この作品は18歳未満閲覧禁止です

- 小
- 中
- 大
- テキストサイズ
リクエストのラストワルツ
第5章 台風の夜

その日は、3回目の週末ということと、初めから夜を一緒に過ごすことが決まっていたせいもあって、会うとすぐ衝動的に抱き合うということもない穏やかな時間が流れていた。
お互いの下着選びにたっぷり時間をかけてPCを閉じようとしたとき、ふと思い立ったかのように冴子が言った。
「ねえ、もう少ししたらどこか近くに旅行しない?」
「どこへですか?」
「館山って行ったことある?」
「富山の?」
「ううん、房総よ」
「ああ… 行ったことはないけど、行ってみたいです」
「良かった。 行ってみたいホテルがあるの」
実はそれは冴子が春に別れたダンス教師と約束をしていて叶わなかった行先だったが、そんなことは慎也がわかるはずもなかった。

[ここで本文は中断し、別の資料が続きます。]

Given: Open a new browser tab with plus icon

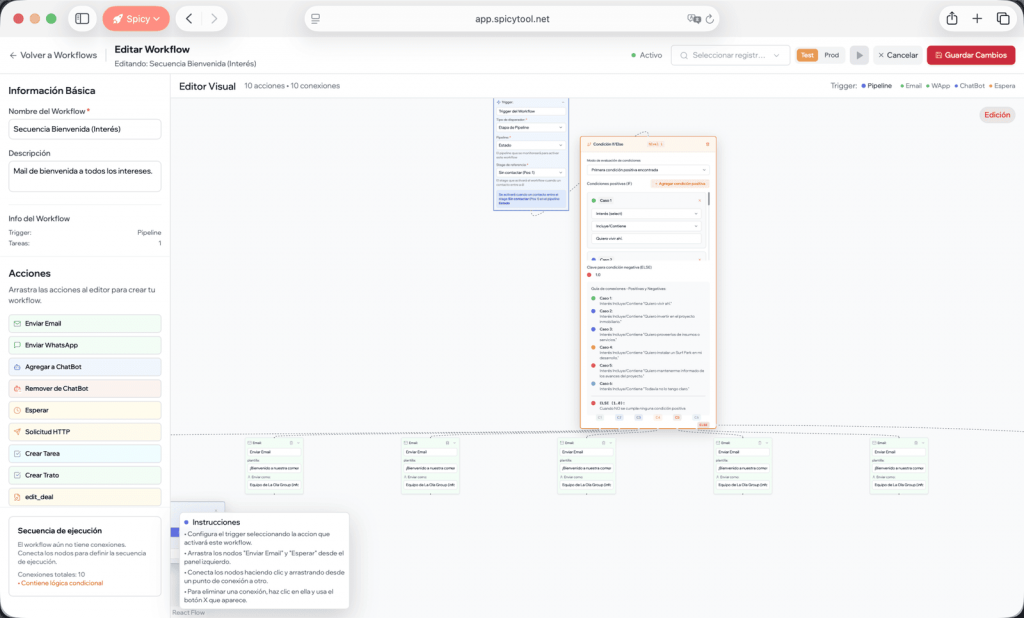Looking at the screenshot, I should pyautogui.click(x=977, y=18).
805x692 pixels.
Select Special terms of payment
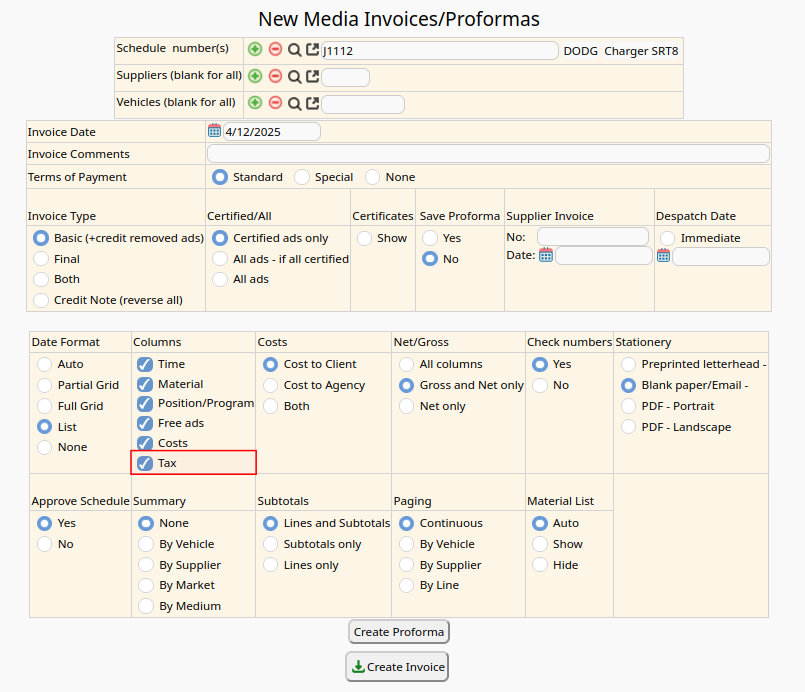pyautogui.click(x=302, y=177)
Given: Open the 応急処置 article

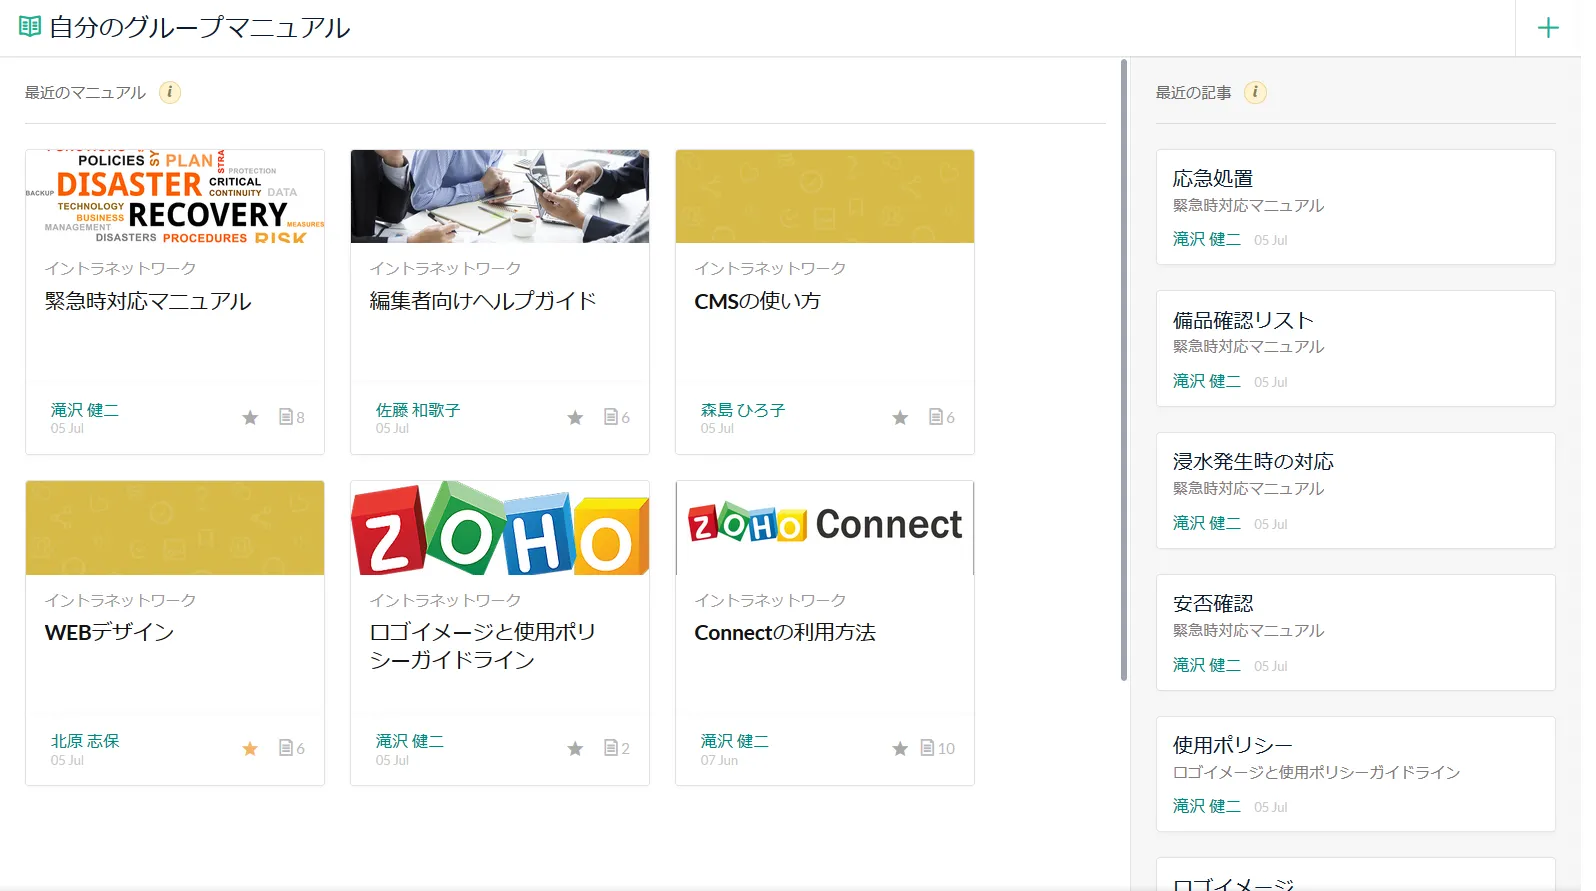Looking at the screenshot, I should click(x=1212, y=179).
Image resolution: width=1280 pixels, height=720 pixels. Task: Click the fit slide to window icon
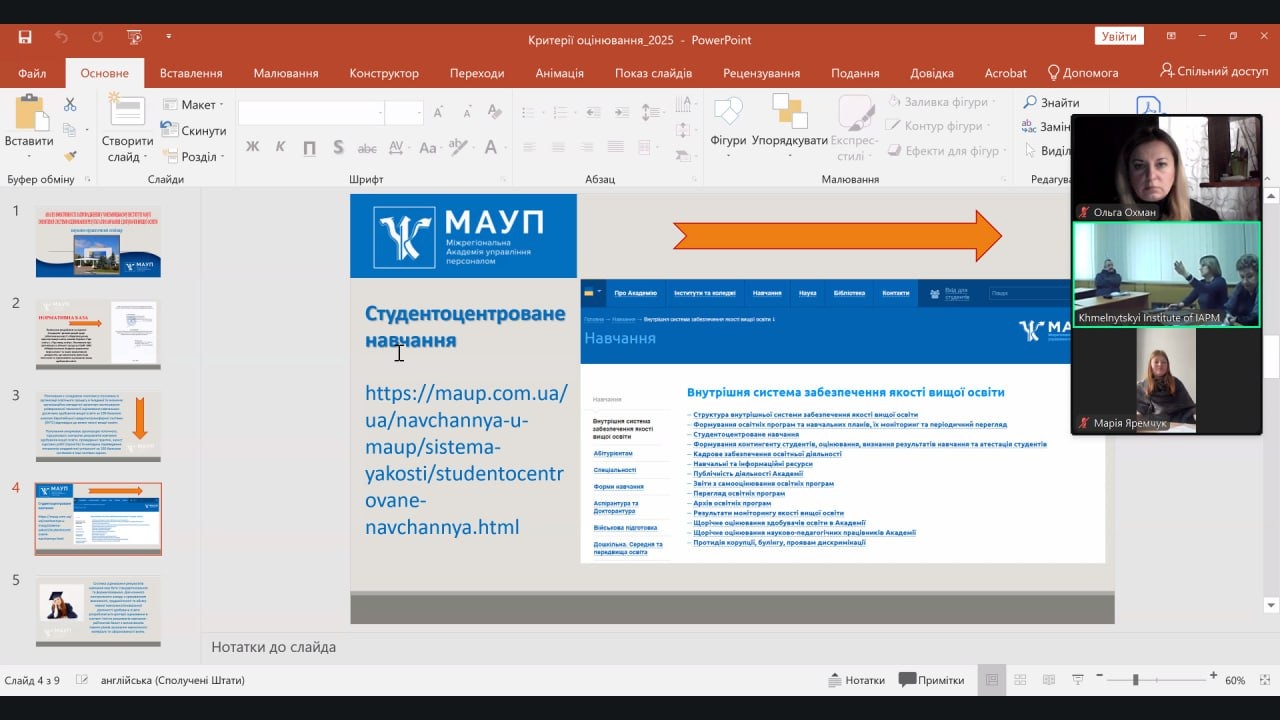1264,680
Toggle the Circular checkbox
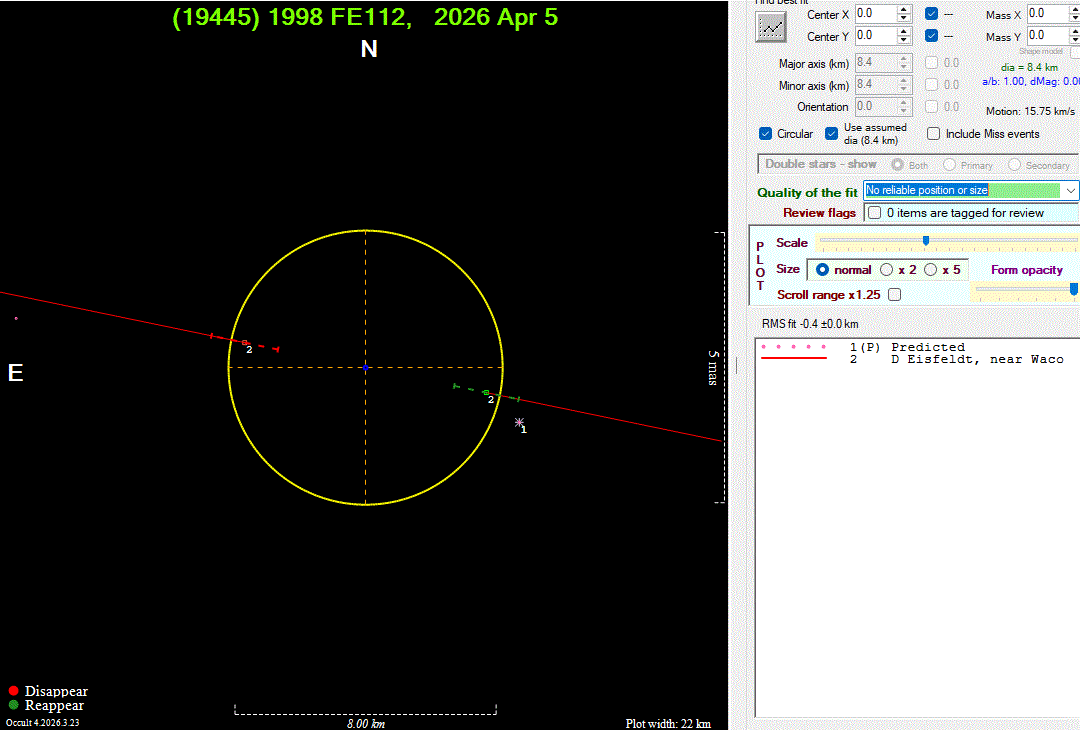The width and height of the screenshot is (1080, 730). (x=767, y=134)
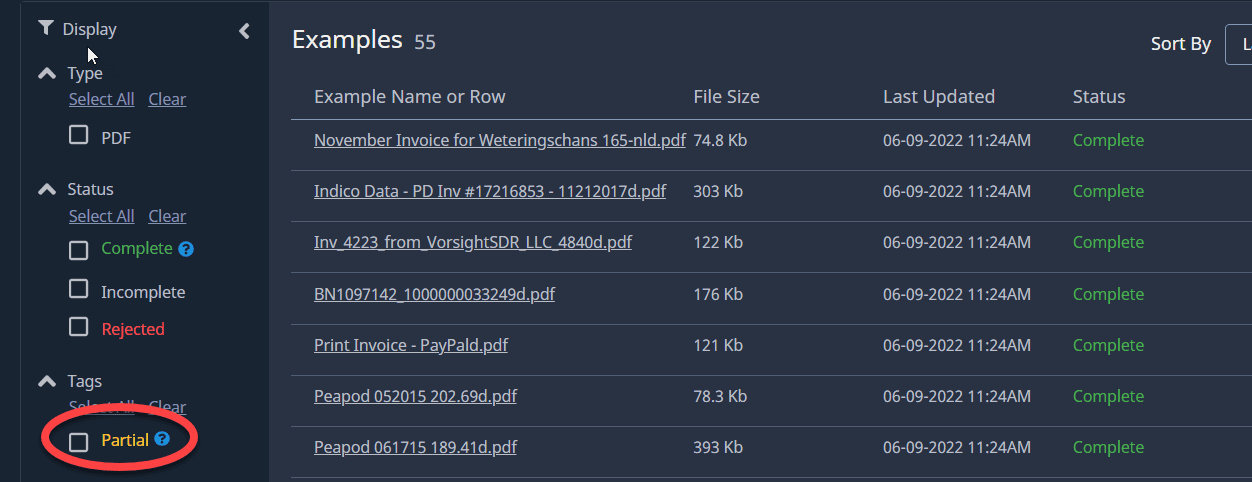Screen dimensions: 1252x482
Task: Collapse the Status filter section
Action: click(x=46, y=189)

「お部屋のバルコニーに広い露天風呂があって、海も見えるの」
「いいですね。冴子さんと露天風呂…」
閉じかけたPCでそのホテルのHPを見せながら、冴子が言った。
「ほら、素敵でしょ?」
「すごいですね、でも高そう…」
「そうね、でもせっかくだから」
こうして10月のふたりだけの旅行は決まった。